=== Begin Enclosure ===

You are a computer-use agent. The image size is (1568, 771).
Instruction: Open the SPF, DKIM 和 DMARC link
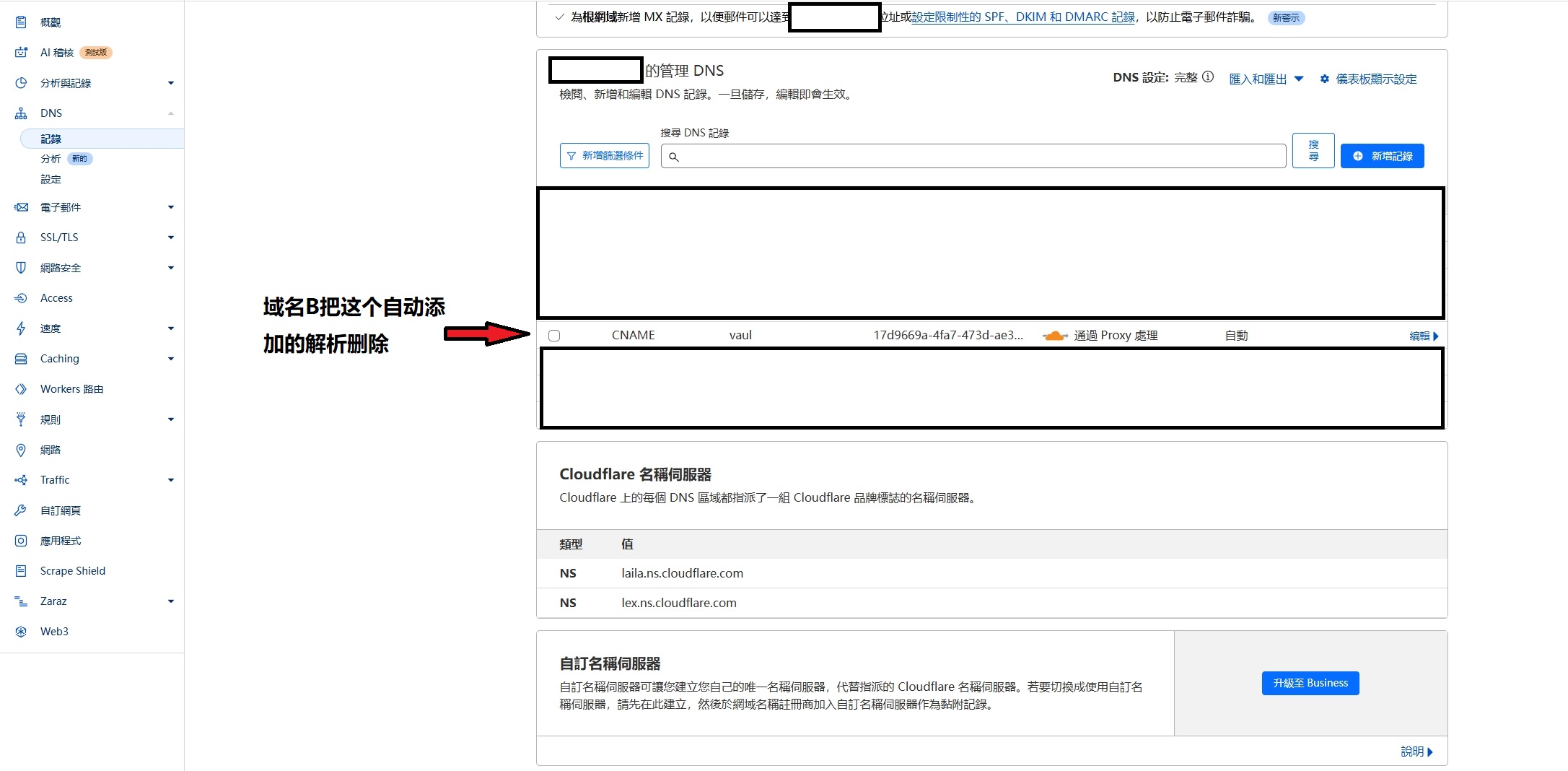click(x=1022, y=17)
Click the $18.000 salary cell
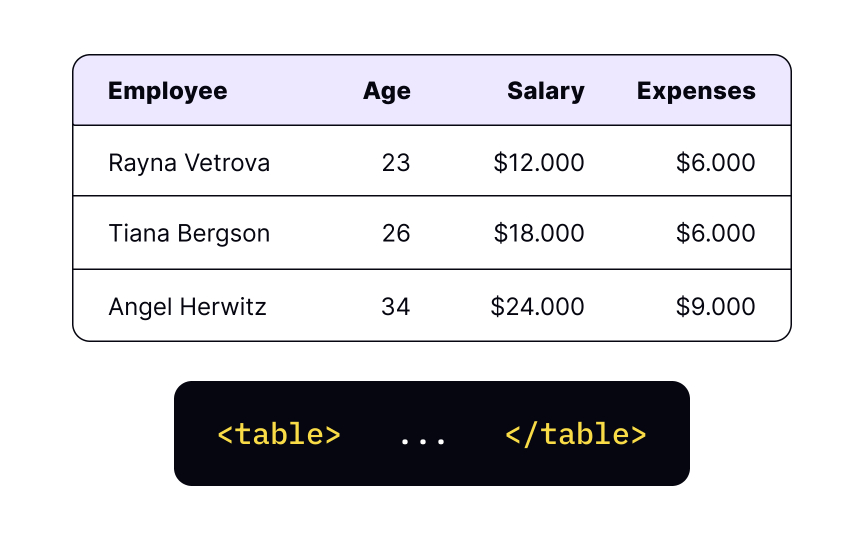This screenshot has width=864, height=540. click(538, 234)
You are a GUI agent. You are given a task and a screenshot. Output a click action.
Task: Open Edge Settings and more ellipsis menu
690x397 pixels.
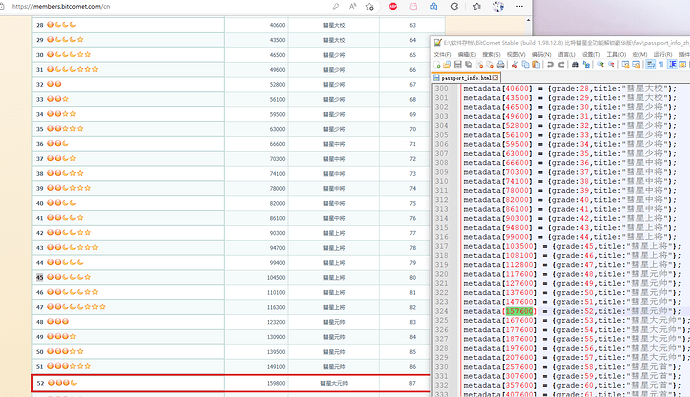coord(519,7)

=== End Enclosure ===
=== Begin Enclosure ===

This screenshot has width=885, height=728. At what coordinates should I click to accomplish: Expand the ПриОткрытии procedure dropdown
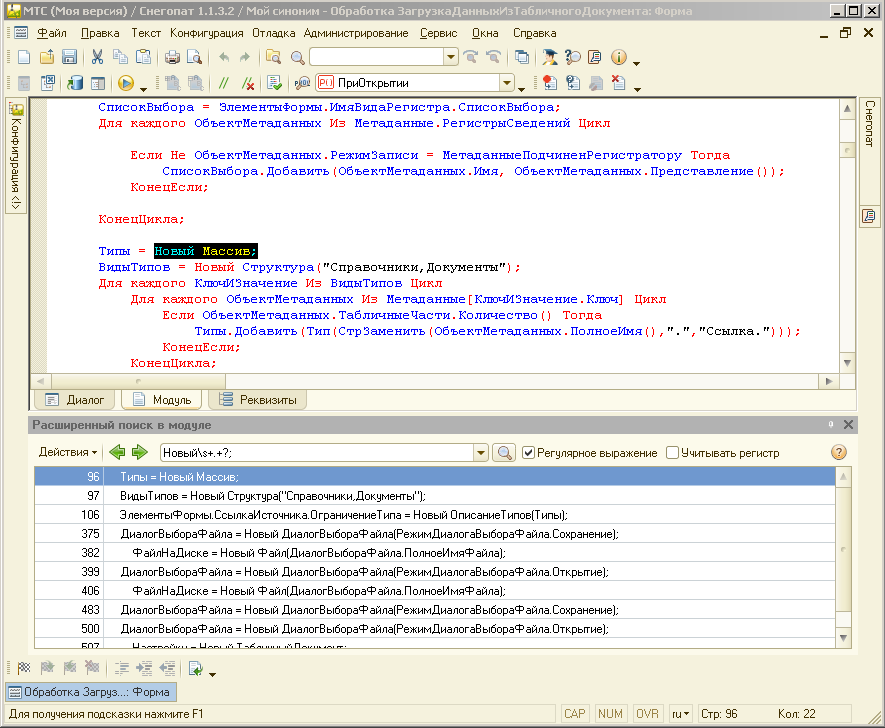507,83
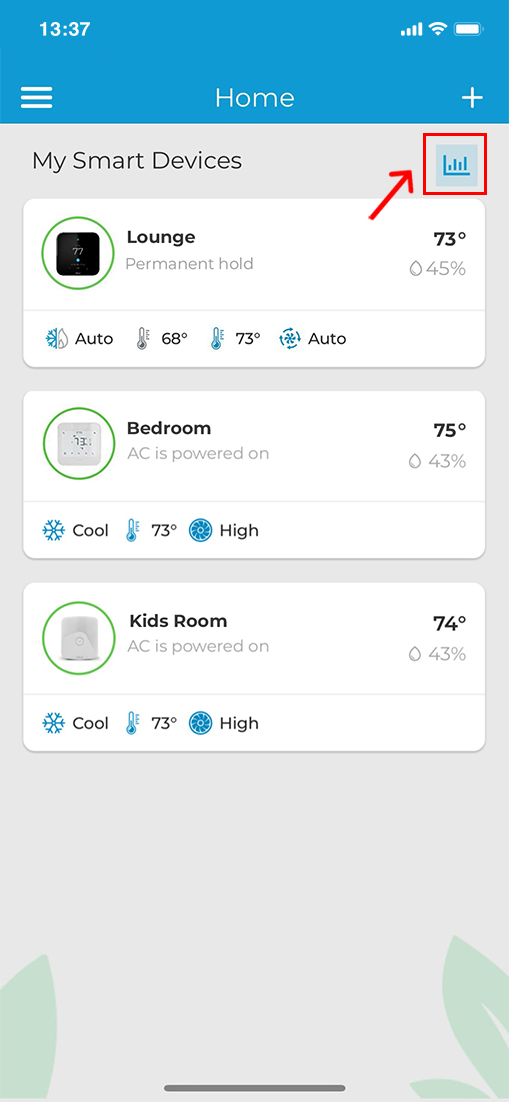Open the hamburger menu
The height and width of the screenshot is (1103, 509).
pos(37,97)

=== End Enclosure ===

== YOUR OBJECTIVE ==
Whenever the string "agent" turns up in a line above, copy that line out.

== ANSWER SPACE ==
You are a computer-use agent. The image size is (1568, 771).
You are a GUI agent. You are given a task and a screenshot. Output a click action.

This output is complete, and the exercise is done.